:: Your objective ::
Your task is to give the number of lines below that contain "will". Give no other text.

:: Data excerpts ::

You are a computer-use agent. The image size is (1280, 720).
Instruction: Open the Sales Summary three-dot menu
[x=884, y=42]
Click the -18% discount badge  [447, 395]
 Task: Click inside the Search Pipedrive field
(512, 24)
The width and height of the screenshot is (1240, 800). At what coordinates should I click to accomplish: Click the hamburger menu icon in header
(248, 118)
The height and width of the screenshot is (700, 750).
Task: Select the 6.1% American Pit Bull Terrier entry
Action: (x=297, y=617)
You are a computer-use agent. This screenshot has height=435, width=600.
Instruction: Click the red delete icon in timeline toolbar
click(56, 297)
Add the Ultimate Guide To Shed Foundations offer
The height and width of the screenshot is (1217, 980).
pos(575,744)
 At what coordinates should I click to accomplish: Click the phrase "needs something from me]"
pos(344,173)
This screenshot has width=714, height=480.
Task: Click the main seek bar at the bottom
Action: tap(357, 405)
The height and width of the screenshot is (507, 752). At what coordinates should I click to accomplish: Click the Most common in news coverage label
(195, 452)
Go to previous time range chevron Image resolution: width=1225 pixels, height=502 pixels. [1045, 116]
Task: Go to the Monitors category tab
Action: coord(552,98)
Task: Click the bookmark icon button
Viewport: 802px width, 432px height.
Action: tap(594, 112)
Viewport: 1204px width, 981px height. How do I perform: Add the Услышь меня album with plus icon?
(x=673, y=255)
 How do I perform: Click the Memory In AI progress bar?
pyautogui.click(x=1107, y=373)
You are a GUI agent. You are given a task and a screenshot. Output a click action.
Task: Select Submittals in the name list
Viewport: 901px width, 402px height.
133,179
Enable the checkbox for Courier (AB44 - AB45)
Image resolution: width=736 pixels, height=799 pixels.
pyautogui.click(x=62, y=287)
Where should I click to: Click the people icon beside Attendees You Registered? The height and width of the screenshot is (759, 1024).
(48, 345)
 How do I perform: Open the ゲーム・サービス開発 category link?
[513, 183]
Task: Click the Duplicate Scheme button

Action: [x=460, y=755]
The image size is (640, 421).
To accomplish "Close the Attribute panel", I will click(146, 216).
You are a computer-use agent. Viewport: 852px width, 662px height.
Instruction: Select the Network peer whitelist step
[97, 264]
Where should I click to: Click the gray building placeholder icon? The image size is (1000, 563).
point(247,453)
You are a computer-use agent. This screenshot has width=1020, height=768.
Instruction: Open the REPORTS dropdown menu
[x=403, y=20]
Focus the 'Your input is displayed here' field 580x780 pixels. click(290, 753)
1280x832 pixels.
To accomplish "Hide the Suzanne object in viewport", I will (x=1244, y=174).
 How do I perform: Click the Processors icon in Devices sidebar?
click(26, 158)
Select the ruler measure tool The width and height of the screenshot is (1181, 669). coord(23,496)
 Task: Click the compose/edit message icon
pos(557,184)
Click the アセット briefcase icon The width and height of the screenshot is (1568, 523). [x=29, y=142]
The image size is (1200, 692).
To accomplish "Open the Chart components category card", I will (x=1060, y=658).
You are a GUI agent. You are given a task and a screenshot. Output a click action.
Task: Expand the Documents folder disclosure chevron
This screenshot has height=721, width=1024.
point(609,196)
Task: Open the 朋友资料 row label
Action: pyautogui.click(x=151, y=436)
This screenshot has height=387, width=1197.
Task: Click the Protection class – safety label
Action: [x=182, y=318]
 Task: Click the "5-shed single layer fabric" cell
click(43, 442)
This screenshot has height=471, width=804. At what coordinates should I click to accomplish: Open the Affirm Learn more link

:: Solution to this problem ::
3